# Decal help needed.



## vetteb_96 (Nov 8, 2015)

Hi,

I'm new to the forum. I'm going to do a Revell 1:25 Corvette ZR1 and I want to replicate the one I own in real life. It's a 1013 60th anniversary (white with silver stripes). I've found someone on Shapeways to design and 3d print my wheels but I'm struggling with how to create the stripes? Any ideas?

Here is a pic.









Any help would be much appreciated!

-Mitch


----------



## aussiemuscle308 (Dec 2, 2014)

you can print your own decals. you may need a photo program like photoshop (i got photoshop elements, which is free from adobe) to create the artwork ready for printing. Got a photo of your car?


----------



## vetteb_96 (Nov 8, 2015)

Here is a pic of a model maker who made some but won't sell me a set and a pic of my car.


----------



## BVC500 (Nov 17, 2015)

Why won't he sell them to you? I'd like to buy some myself.


----------



## vetteb_96 (Nov 8, 2015)

Not sure. I'm still trying to work with him. I suppose since he sells his models made to order for 4-figures ($) he wants to have people pay him and not help us hobby guys trying to make one ourselves.


----------



## BVC500 (Nov 17, 2015)

I understand.

Well, keep me posted. I am definitely interested in a set of these decals and will pay for them. If it comforts him, he won't have any competition, as I only build for myself and I haven't completed a model since 2011!


----------



## BVC500 (Nov 17, 2015)

BTW, a new Korean company, Plamoz, offers the wheels, so you don't need Shapeways. They're the correct size, made to fit the kit (without the usual modifications necessary of most aftermarket wheels) and you can use the kit tires with some minor cutting of the sidewall edge. I received mine and upon close inspection, they'e high quality resin and don't require any clean-up.
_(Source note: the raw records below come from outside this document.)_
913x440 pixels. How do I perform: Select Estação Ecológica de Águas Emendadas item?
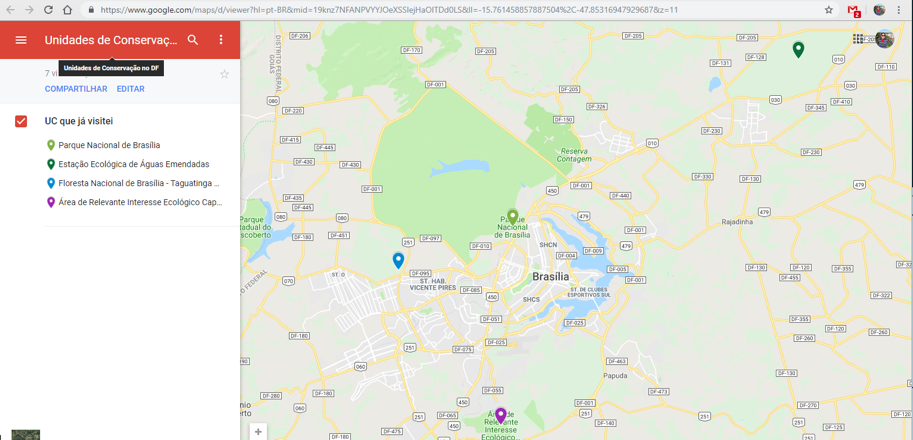133,164
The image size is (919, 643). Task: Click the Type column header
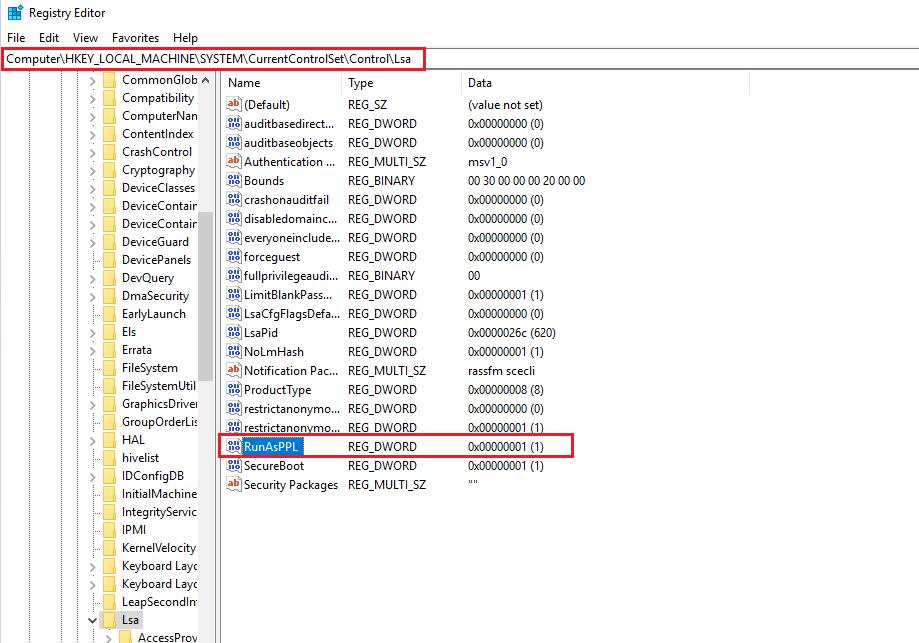click(x=400, y=83)
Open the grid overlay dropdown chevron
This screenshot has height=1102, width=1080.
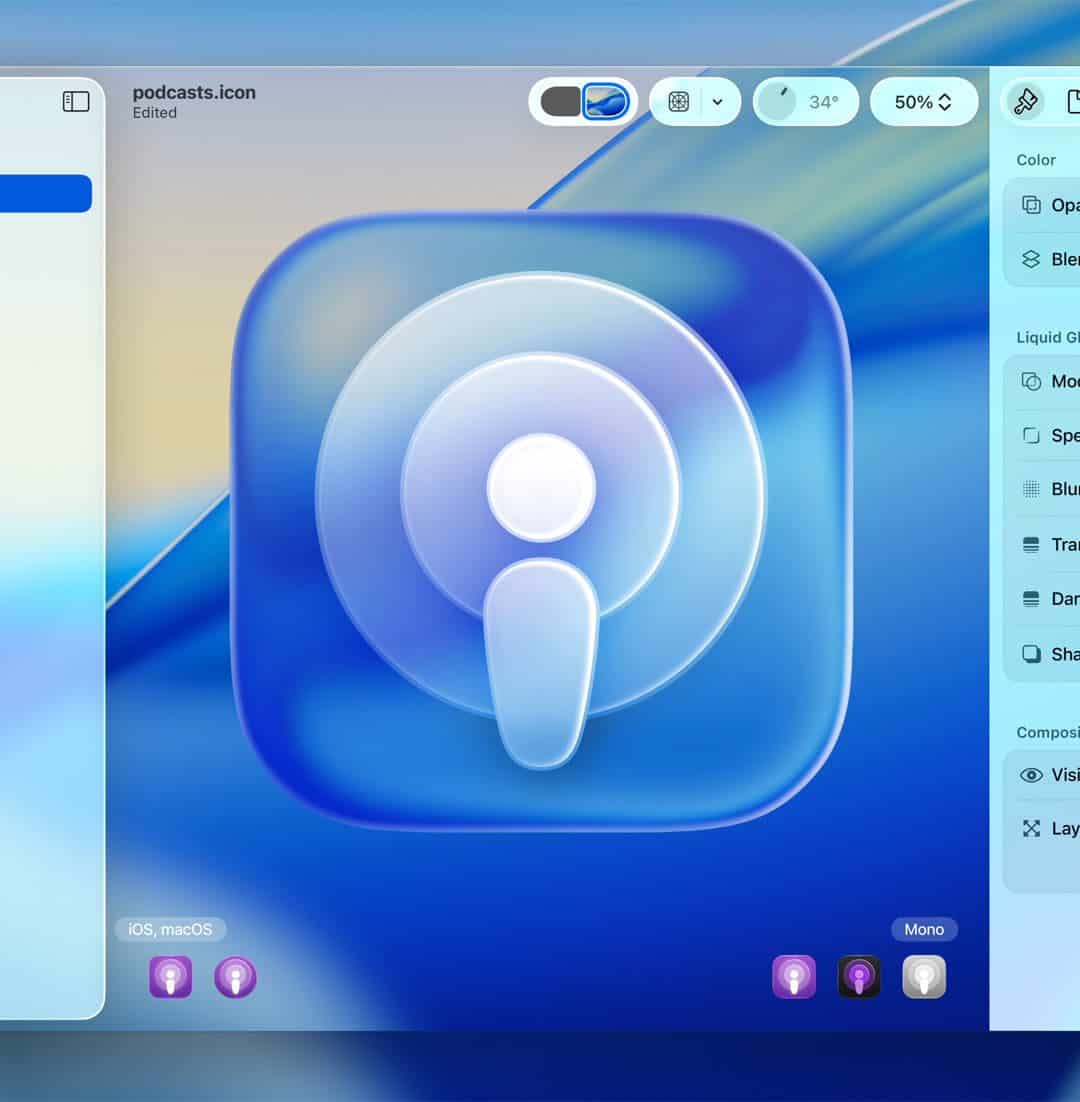point(717,101)
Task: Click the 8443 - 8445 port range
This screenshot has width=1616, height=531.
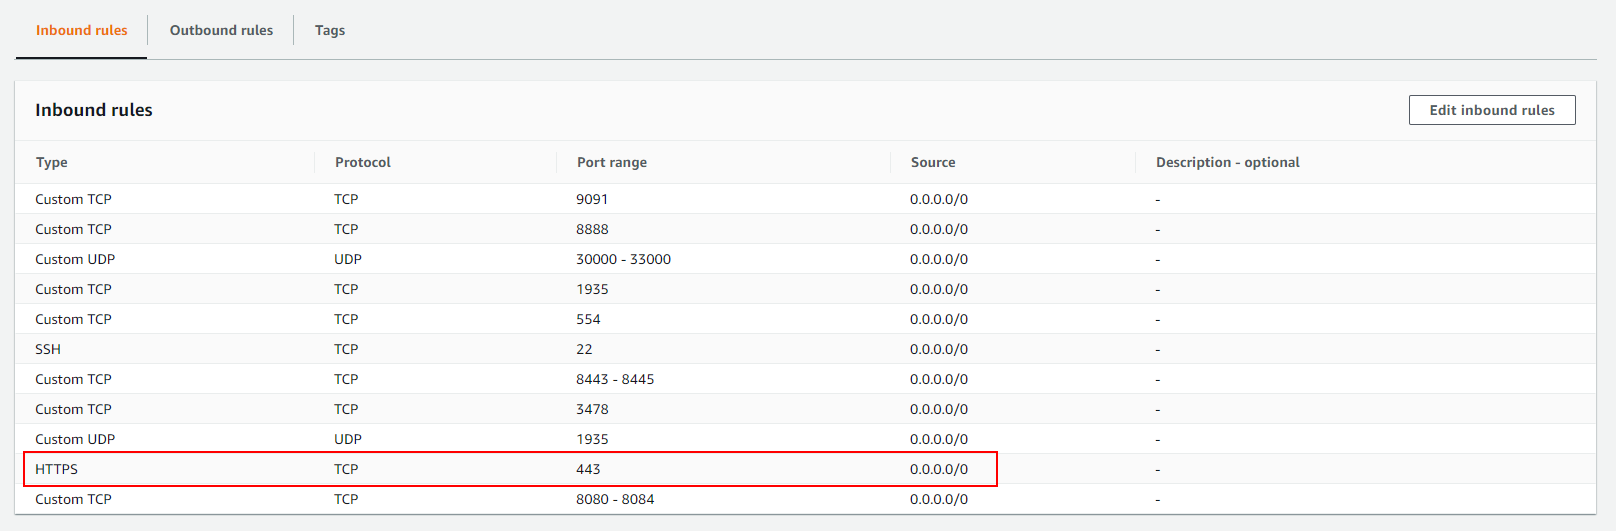Action: [614, 379]
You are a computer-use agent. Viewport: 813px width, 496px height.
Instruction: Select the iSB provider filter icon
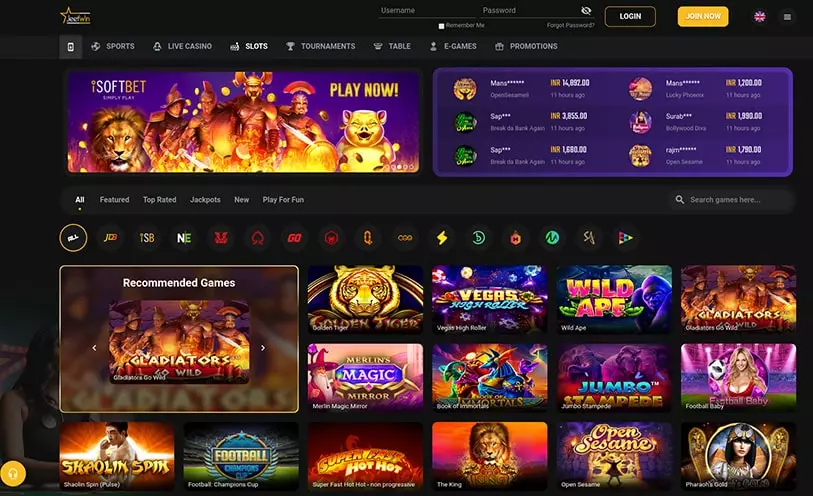point(147,237)
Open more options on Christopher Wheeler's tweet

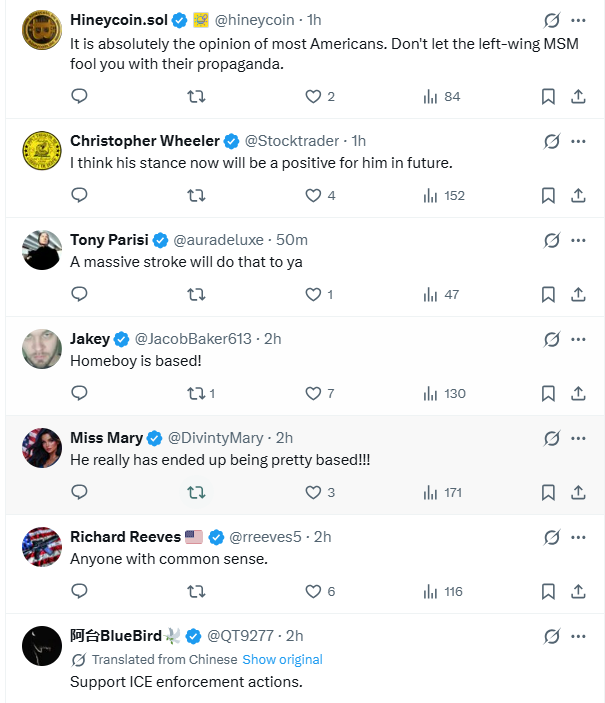578,141
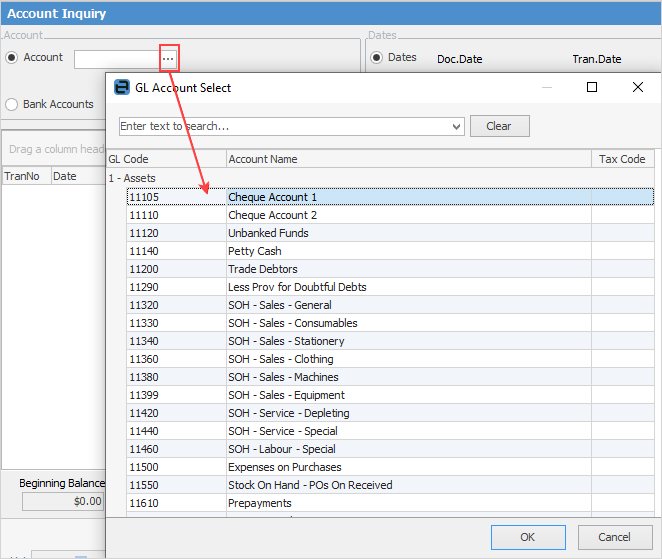Open the search box dropdown arrow
662x559 pixels.
(457, 127)
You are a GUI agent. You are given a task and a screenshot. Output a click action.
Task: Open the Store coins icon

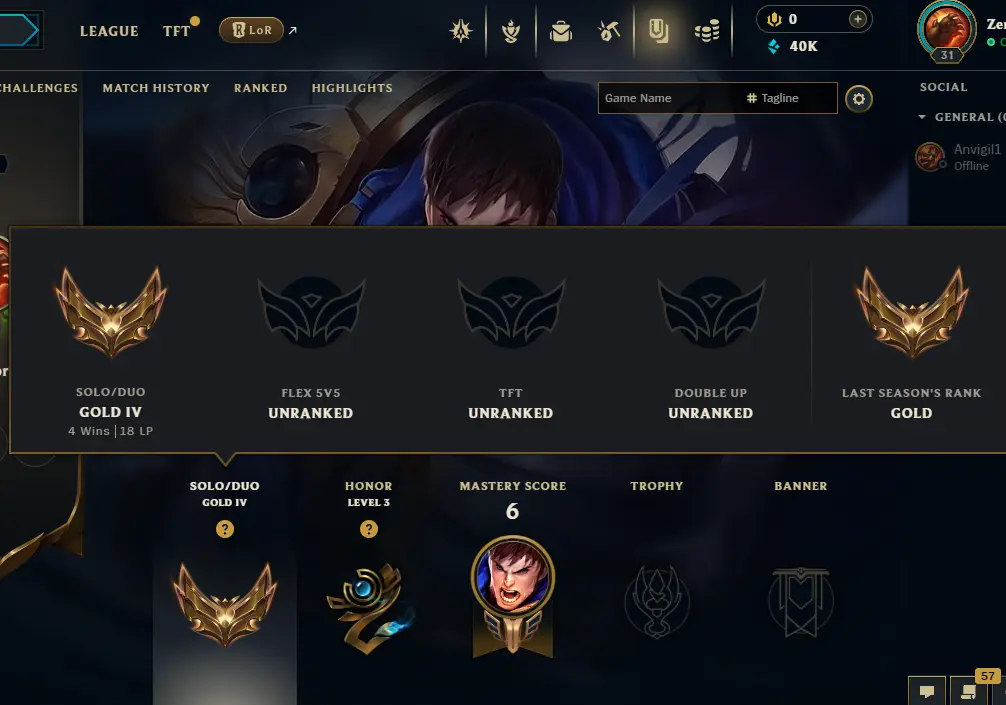tap(707, 31)
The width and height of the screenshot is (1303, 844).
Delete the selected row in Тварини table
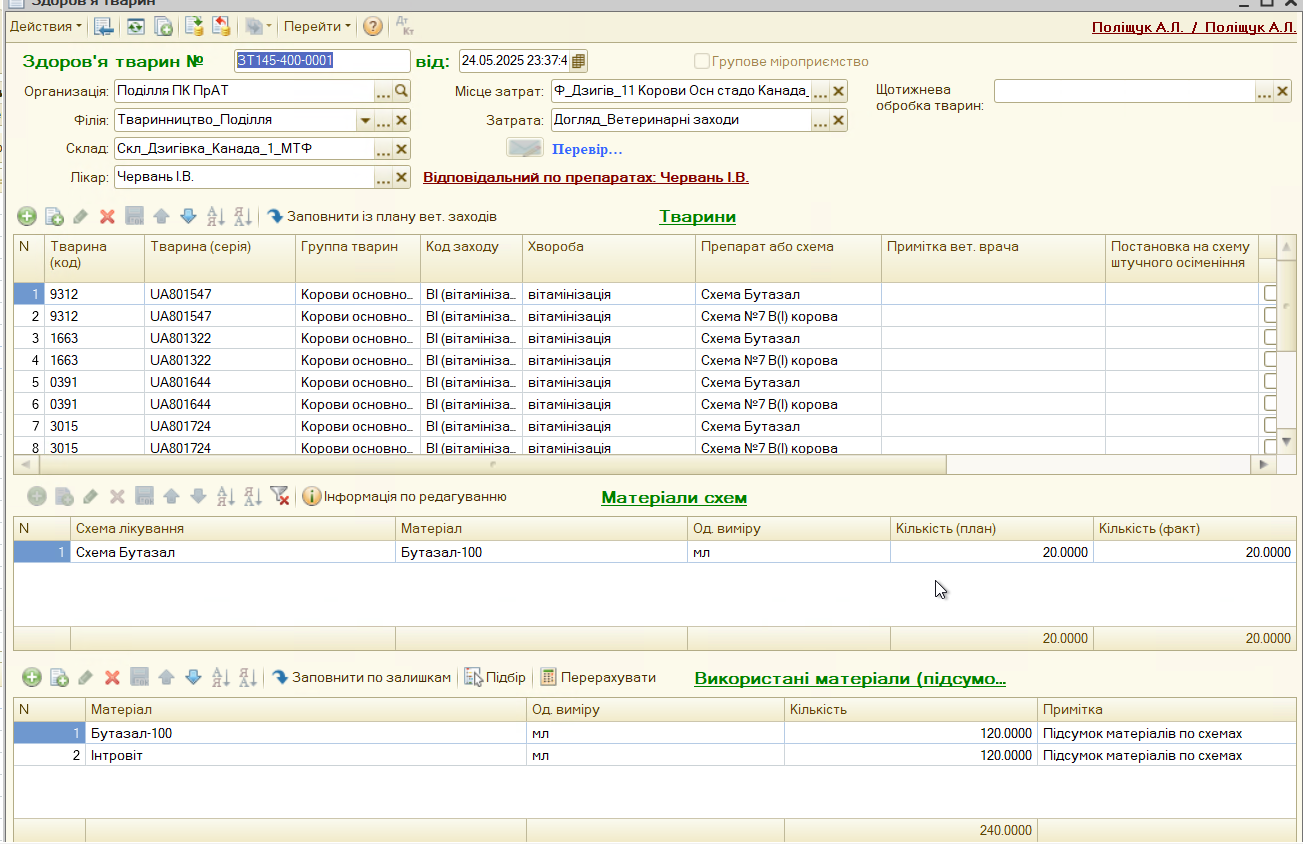(108, 217)
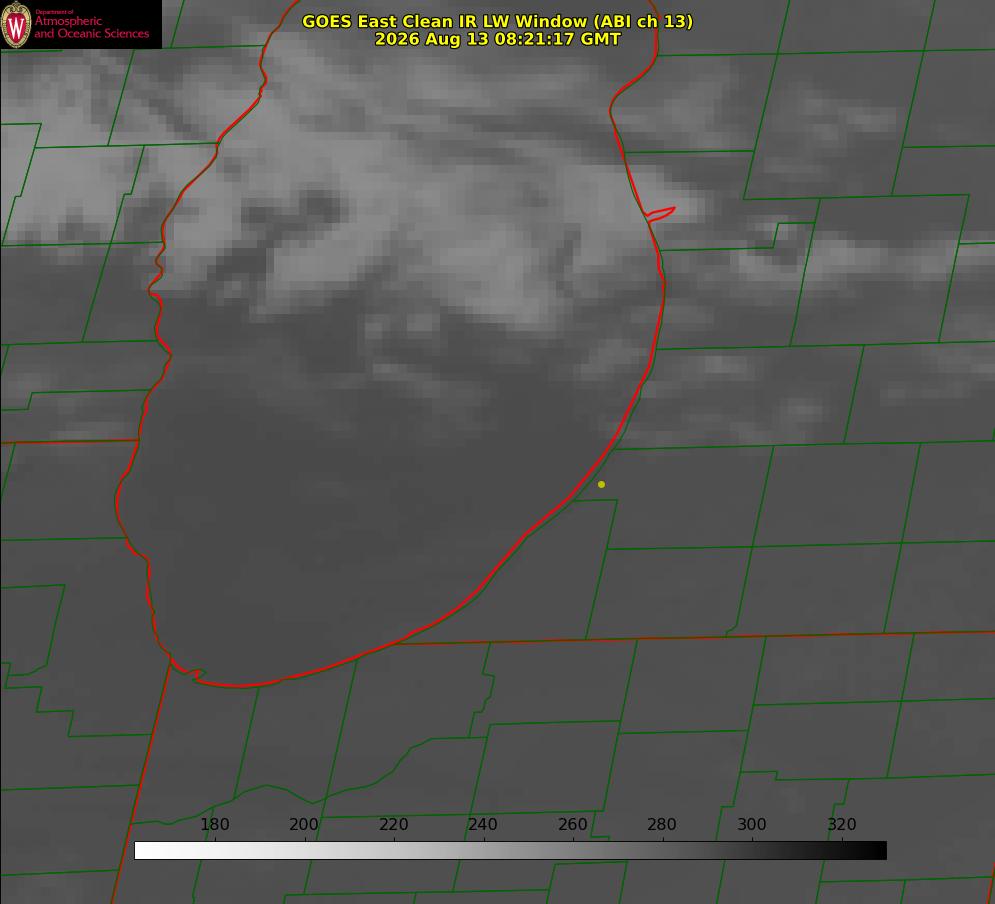Click the 240 label on colorbar

pos(483,824)
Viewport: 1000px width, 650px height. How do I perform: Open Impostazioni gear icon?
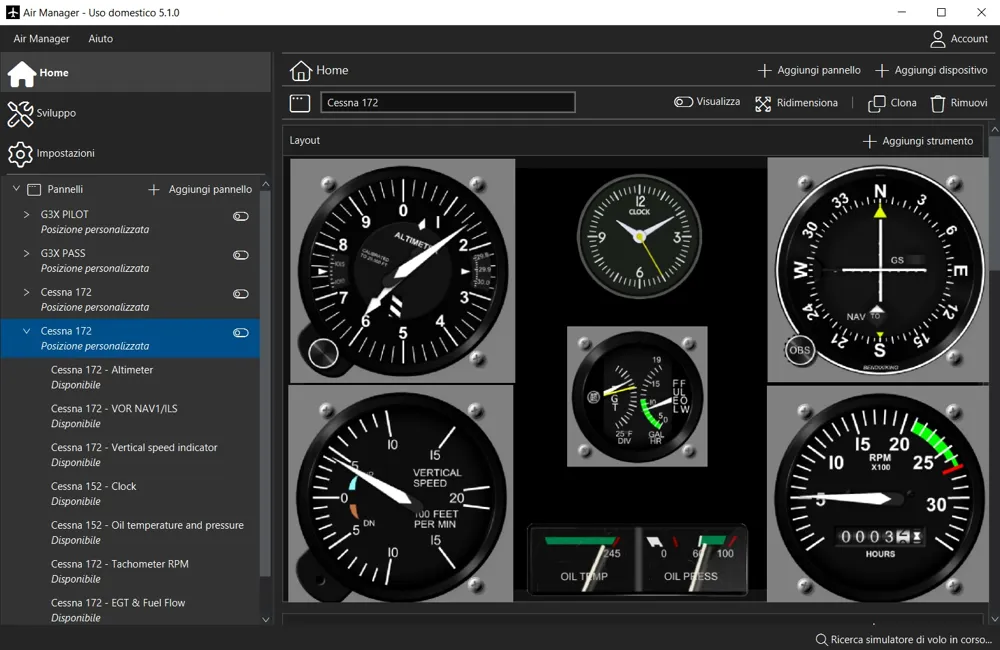coord(20,154)
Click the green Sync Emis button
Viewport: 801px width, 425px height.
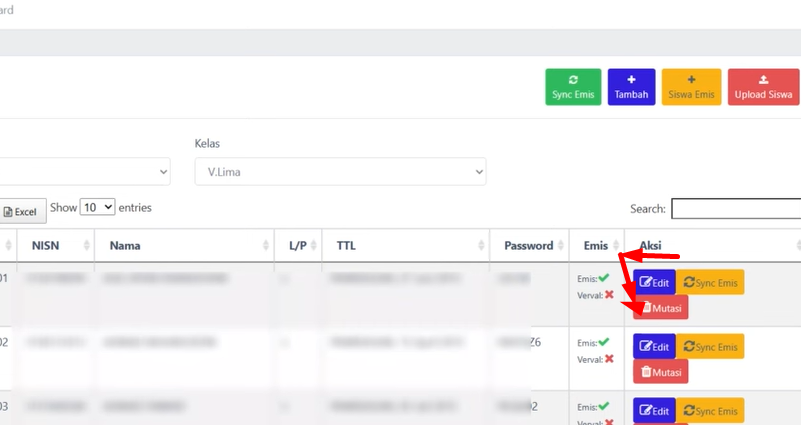pos(573,87)
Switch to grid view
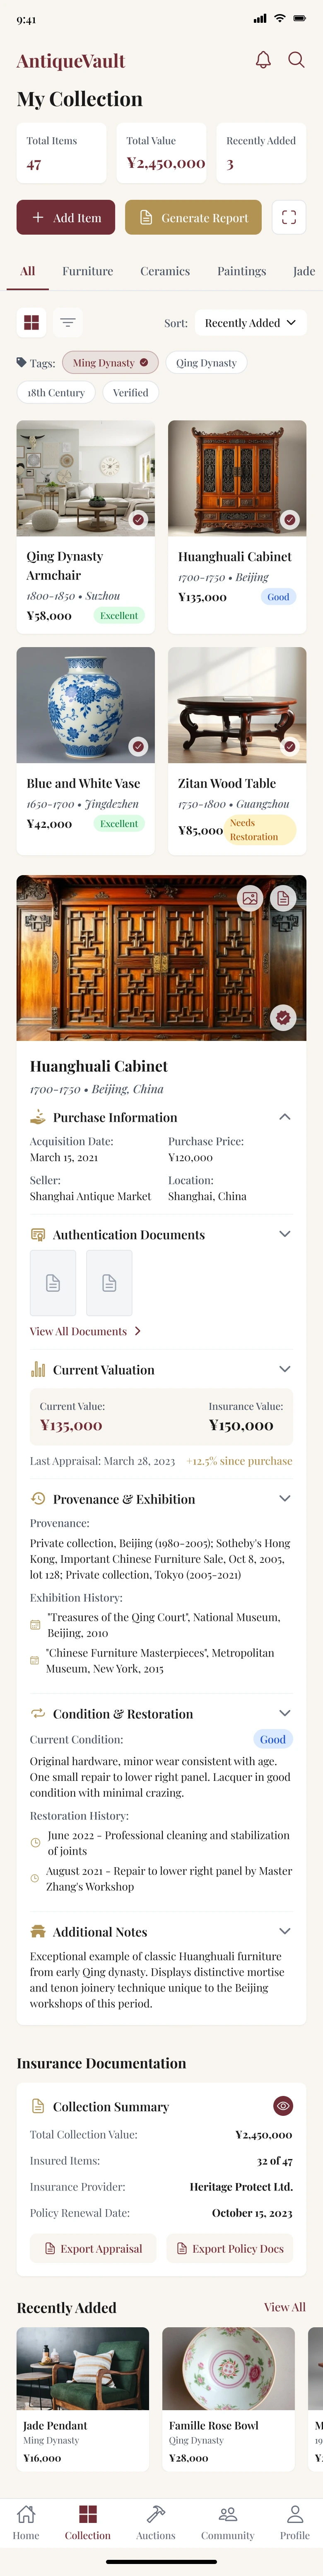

I'm new to the forum, so I can't post the URL until I've made 5 posts, grrr, but google Plamoz wheels.


----------



## vetteb_96 (Nov 8, 2015)

WOW! Thanks for the tip on the wheels! I went to shapeways because I couldn't find any. Cool!:thumbsup:


----------



## BVC500 (Nov 17, 2015)

No problem. They just came to market about a month ago. Now work on getting us those decals!


----------



## vetteb_96 (Nov 8, 2015)

I still can't get him to budge on the decals. I provided the info on the wheels thinking he may want to try them. I ordered them and think they look great.


----------